[Records for this task]

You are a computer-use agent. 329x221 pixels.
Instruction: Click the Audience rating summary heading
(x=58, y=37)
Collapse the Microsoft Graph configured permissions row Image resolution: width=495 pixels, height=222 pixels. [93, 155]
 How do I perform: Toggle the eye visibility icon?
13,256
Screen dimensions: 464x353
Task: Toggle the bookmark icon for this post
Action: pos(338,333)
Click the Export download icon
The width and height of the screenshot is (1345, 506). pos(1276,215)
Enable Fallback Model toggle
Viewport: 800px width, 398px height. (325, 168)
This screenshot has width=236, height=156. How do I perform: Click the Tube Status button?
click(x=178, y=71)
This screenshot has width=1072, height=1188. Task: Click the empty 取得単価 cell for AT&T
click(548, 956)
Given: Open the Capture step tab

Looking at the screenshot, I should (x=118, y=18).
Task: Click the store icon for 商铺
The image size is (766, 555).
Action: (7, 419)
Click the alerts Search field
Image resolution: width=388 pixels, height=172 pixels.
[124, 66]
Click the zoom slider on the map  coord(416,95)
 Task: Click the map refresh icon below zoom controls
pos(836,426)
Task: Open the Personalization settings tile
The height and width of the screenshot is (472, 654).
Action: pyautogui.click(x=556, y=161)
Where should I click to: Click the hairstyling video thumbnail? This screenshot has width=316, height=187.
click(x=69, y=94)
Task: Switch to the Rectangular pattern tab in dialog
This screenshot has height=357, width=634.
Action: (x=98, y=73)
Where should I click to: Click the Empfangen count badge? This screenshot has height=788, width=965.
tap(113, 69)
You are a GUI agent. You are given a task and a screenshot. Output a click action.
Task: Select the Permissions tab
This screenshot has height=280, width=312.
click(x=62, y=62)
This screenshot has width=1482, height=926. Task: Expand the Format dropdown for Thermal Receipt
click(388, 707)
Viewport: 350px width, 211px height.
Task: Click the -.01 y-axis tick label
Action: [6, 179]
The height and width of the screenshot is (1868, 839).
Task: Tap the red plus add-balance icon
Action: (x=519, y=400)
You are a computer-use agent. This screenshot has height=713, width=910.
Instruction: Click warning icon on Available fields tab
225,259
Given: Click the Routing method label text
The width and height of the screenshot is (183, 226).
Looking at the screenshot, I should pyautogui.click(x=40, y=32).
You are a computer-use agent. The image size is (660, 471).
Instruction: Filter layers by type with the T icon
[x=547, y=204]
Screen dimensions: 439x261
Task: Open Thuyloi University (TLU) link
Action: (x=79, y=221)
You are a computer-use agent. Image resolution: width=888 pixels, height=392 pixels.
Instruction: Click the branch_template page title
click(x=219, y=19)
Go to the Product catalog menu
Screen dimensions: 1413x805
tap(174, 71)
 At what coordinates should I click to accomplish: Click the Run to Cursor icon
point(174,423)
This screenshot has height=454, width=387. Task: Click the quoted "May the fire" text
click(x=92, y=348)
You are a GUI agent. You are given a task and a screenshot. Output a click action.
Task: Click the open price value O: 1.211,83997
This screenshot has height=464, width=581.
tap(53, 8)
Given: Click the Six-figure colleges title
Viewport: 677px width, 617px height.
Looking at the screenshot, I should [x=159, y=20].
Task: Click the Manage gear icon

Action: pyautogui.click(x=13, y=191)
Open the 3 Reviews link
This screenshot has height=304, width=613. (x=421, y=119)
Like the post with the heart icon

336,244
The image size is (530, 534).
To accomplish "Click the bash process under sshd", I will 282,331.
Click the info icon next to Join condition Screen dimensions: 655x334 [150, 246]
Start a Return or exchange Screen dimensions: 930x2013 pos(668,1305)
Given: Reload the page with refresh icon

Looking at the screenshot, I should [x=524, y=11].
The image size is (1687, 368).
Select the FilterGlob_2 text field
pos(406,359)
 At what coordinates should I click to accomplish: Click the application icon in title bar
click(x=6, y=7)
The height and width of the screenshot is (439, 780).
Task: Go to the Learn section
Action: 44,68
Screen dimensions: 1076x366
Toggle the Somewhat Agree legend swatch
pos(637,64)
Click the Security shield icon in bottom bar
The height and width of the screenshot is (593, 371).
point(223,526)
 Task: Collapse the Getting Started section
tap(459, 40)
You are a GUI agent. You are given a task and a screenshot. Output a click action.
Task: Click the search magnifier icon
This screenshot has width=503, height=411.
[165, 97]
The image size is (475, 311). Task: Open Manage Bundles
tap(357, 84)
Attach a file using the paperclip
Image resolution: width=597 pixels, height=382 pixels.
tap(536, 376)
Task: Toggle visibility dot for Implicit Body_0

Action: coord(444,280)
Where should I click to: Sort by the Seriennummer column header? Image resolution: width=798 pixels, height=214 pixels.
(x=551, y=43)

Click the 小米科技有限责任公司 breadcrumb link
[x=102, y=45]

[/Records for this task]

Transcribe the listing. Every line must match exactly.

You are a computer-use agent. 329x221 pixels.
Instruction: Click the Audience rating summary heading
(x=58, y=37)
Collapse the Microsoft Graph configured permissions row Image resolution: width=495 pixels, height=222 pixels. [93, 155]
 How do I perform: Toggle the eye visibility icon?
13,256
Screen dimensions: 464x353
Task: Toggle the bookmark icon for this post
Action: pos(338,333)
Click the Export download icon
The width and height of the screenshot is (1345, 506). pos(1276,215)
Enable Fallback Model toggle
Viewport: 800px width, 398px height. (325, 168)
This screenshot has width=236, height=156. How do I perform: Click the Tube Status button?
click(x=178, y=71)
This screenshot has width=1072, height=1188. Task: Click the empty 取得単価 cell for AT&T
click(548, 956)
Given: Open the Capture step tab

Looking at the screenshot, I should (x=118, y=18).
Task: Click the store icon for 商铺
The image size is (766, 555).
Action: (7, 419)
Click the alerts Search field
Image resolution: width=388 pixels, height=172 pixels.
[124, 66]
Click the zoom slider on the map  coord(416,95)
 Task: Click the map refresh icon below zoom controls
pos(836,426)
Task: Open the Personalization settings tile
The height and width of the screenshot is (472, 654).
Action: pyautogui.click(x=556, y=161)
Where should I click to: Click the hairstyling video thumbnail? This screenshot has width=316, height=187.
click(x=69, y=94)
Task: Switch to the Rectangular pattern tab in dialog
This screenshot has height=357, width=634.
Action: (x=98, y=73)
Where should I click to: Click the Empfangen count badge? This screenshot has height=788, width=965.
tap(113, 69)
You are a GUI agent. You are given a task and a screenshot. Output a click action.
Task: Select the Permissions tab
This screenshot has height=280, width=312.
click(x=62, y=62)
This screenshot has width=1482, height=926. Task: Expand the Format dropdown for Thermal Receipt
click(388, 707)
Viewport: 350px width, 211px height.
Task: Click the -.01 y-axis tick label
Action: [6, 179]
The height and width of the screenshot is (1868, 839).
Task: Tap the red plus add-balance icon
Action: (x=519, y=400)
You are a computer-use agent. This screenshot has height=713, width=910.
Instruction: Click warning icon on Available fields tab
225,259
Given: Click the Routing method label text
The width and height of the screenshot is (183, 226).
Looking at the screenshot, I should pyautogui.click(x=40, y=32).
You are a computer-use agent. The image size is (660, 471).
Instruction: Filter layers by type with the T icon
[x=547, y=204]
Screen dimensions: 439x261
Task: Open Thuyloi University (TLU) link
Action: (x=79, y=221)
You are a computer-use agent. Image resolution: width=888 pixels, height=392 pixels.
Instruction: Click the branch_template page title
click(x=219, y=19)
Go to the Product catalog menu
Screen dimensions: 1413x805
tap(174, 71)
 At what coordinates should I click to accomplish: Click the Run to Cursor icon
point(174,423)
This screenshot has height=454, width=387. Task: Click the quoted "May the fire" text
click(x=92, y=348)
You are a GUI agent. You are given a task and a screenshot. Output a click action.
Task: Click the open price value O: 1.211,83997
This screenshot has height=464, width=581.
tap(53, 8)
Given: Click the Six-figure colleges title
Viewport: 677px width, 617px height.
Looking at the screenshot, I should [x=159, y=20].
Task: Click the Manage gear icon

Action: pyautogui.click(x=13, y=191)
Open the 3 Reviews link
This screenshot has height=304, width=613. (x=421, y=119)
Like the post with the heart icon

336,244
The image size is (530, 534).
To accomplish "Click the bash process under sshd", I will 282,331.
Click the info icon next to Join condition Screen dimensions: 655x334 [150, 246]
Start a Return or exchange Screen dimensions: 930x2013 pos(668,1305)
Given: Reload the page with refresh icon

Looking at the screenshot, I should [x=524, y=11].
The image size is (1687, 368).
Select the FilterGlob_2 text field
pos(406,359)
 At what coordinates should I click to accomplish: Click the application icon in title bar
click(x=6, y=7)
The height and width of the screenshot is (439, 780).
Task: Go to the Learn section
Action: 44,68
Screen dimensions: 1076x366
Toggle the Somewhat Agree legend swatch
pos(637,64)
Click the Security shield icon in bottom bar
The height and width of the screenshot is (593, 371).
point(223,526)
 Task: Collapse the Getting Started section
tap(459, 40)
You are a GUI agent. You are given a task and a screenshot. Output a click action.
Task: Click the search magnifier icon
This screenshot has width=503, height=411.
[165, 97]
The image size is (475, 311). Task: Open Manage Bundles
tap(357, 84)
Attach a file using the paperclip
Image resolution: width=597 pixels, height=382 pixels.
tap(536, 376)
Task: Toggle visibility dot for Implicit Body_0

Action: coord(444,280)
Where should I click to: Sort by the Seriennummer column header? Image resolution: width=798 pixels, height=214 pixels.
(x=551, y=43)

Click the 小米科技有限责任公司 breadcrumb link
[x=102, y=45]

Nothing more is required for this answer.